Rewrite the records, starting at the line that contains "For every named target in this 808×2576" and ending at the last line, as a JSON list of strings with one string for each line and no blank lines.

--- start Data entries ---

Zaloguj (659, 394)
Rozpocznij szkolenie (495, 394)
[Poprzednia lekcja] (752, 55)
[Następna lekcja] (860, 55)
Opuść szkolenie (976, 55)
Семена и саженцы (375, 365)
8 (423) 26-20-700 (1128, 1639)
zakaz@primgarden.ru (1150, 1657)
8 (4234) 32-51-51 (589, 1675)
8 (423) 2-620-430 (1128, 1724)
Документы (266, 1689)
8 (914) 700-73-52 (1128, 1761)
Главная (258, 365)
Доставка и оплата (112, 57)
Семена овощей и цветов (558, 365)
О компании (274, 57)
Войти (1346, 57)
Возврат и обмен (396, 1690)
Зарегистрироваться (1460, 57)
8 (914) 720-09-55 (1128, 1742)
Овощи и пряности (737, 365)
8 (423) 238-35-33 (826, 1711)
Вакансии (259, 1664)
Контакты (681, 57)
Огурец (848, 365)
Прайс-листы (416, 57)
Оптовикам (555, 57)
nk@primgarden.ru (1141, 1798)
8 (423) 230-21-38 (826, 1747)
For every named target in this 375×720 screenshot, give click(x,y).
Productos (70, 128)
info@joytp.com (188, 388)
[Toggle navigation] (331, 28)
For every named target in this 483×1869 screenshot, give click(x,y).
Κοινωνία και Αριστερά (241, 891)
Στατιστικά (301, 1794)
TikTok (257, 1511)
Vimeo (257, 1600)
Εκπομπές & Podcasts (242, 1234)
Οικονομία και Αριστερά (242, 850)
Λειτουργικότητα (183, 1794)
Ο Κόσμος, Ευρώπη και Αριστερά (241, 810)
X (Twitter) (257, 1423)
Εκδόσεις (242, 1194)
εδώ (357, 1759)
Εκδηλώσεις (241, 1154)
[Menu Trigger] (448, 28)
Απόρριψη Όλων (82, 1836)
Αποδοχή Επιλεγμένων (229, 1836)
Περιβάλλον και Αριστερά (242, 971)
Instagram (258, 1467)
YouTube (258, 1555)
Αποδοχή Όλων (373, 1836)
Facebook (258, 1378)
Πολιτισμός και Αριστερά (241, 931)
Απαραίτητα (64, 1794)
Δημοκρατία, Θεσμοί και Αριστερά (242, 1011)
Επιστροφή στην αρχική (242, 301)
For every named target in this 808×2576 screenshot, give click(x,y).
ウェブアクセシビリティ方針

--- end Data entries ---

Written solution:
[
  "For every named target in this 808×2576 screenshot, give click(x,y).",
  "ウェブアクセシビリティ方針"
]